Capitalism cannot deliver the goods. It offers stagnation, squeezing of wages, and growing unemployment. Even after you spend years of hard work, doing things ‘by the book’.
We need socialist change to nationalise the commanding heights of the economy under democratic workers’ control, so it can be planned democratically, putting our skills and knowledge to good use.
A mass workers’ party, with the trade unions at its heart, armed with a socialist programme, is desperately needed to spearhead the fight for that. If you agree, please join Socialist Students in fighting for this.
Socialist Students conference 2026 takes place Saturday 14 February at the University of Manchester
Socialist Students has engaged in a campaign to establish trade union recognition within the Liverpool Guild of Students.
The Guild hires over 200 staff. This includes bar staff, cleaners, baristas, and other roles. Despite having many commercial staff, there is a lack of a recognised trade union to represent the rights of said workers.
This is an issue, given the cuts to universities across the country, from the 100 voluntary redundancies in the University of Liverpool, to the redundancies in many universities, including Cardiff. There is a fear among workers within the Guild that these cuts may affect the Guild and its staff, and without any union representation, the workers will not be able to fight back.

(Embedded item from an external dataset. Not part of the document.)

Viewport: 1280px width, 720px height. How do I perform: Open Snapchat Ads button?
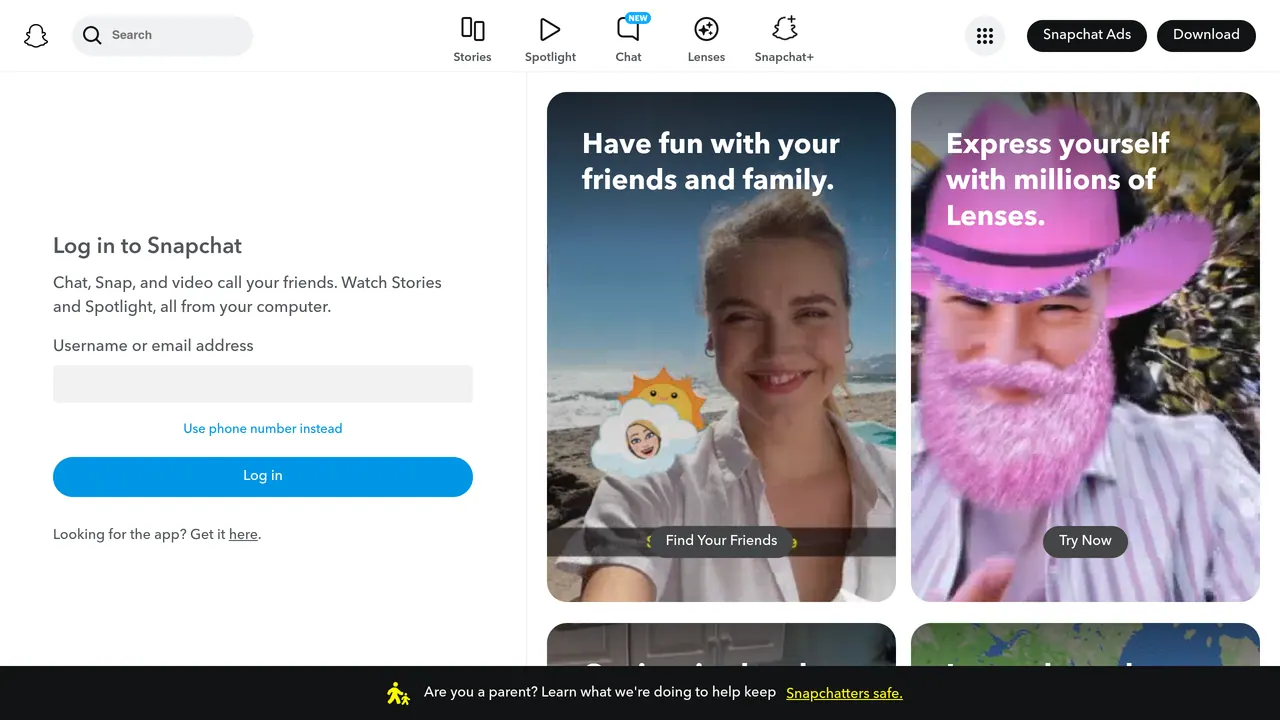click(x=1087, y=35)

There are issues that staff are facing within the Guild already. For example, many student staff are under zero-hour contracts, meaning that they are not guaranteed shifts every week, and that their pay will not be enough with the ever-increasing prices of food, washing and other necessities. There is also a lack of employer-provided travel for staff who work late nights, and may have to walk home to places like Smithdown Road or Greenbank, which is a safety concern given the distance that they would have to walk on their own.

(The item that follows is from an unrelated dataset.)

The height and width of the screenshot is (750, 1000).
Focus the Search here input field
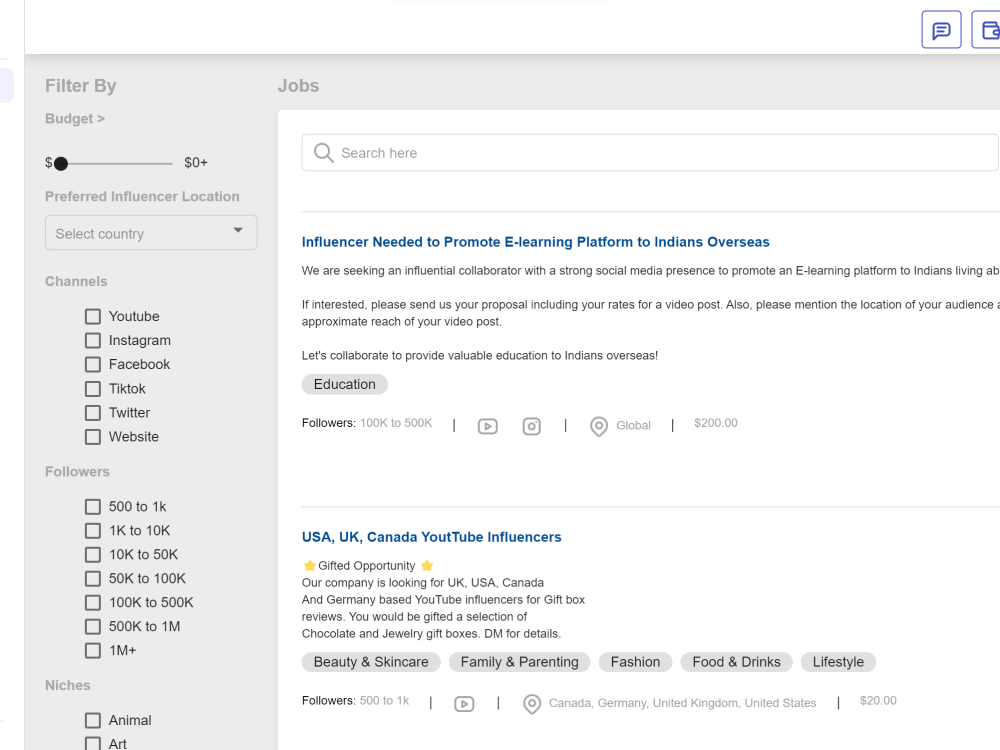point(650,153)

Socialist Students has been campaigning on this issue with Unite, in order to establish it as the recognised union within the Guild. Other Guilds, such as the University of Birmingham, have Guild staff in Unison, so it can be done. We will continue to fight until the workers are represented not only in Liverpool, but nationally.
The marginalisation of working-class students continues with this latest round of cuts at the University of York. Socialist Students has been doing campaign stalls against the 50% cut to bursaries for poorer first-year students. Instead of £2,000, they now receive £1,000.
With university life already hard enough for low-income households, this adds further difficulties and fewer incentives. Education should be encouraged, regardless of income barriers.
That is why we advocate for fully funded, free education. That extra £1,000 belongs in the pockets of the students who make up the university, not its shareholders.
Liverpool students oppose right-wing Labour minister on visit
Jess O’Shaughnessy, Liverpool Hope Socialist Students
Liverpool Hope Socialist Students came out to protest against Labour minister Alison McGovern when she visited our uni on 21 November. McGovern has supported Labour maintaining the Tories’ two-child benefit cap, keeping hundreds of thousands of children in poverty. She also supports Labour’s disability benefit cuts.
We stood outside the main university building, explaining why we opposed her – putting forward the dire need for a new workers’ party. The students we spoke to agreed.
Hope University management considers Alison McGovern to be a worthwhile speaker, while the university itself continues through cuts and redundancies, and has not opposed rising tuition fees. Socialist Students launched the ‘Funding Not Fees’ campaign to demand that tuition fees be scrapped, with extra funding provided for education.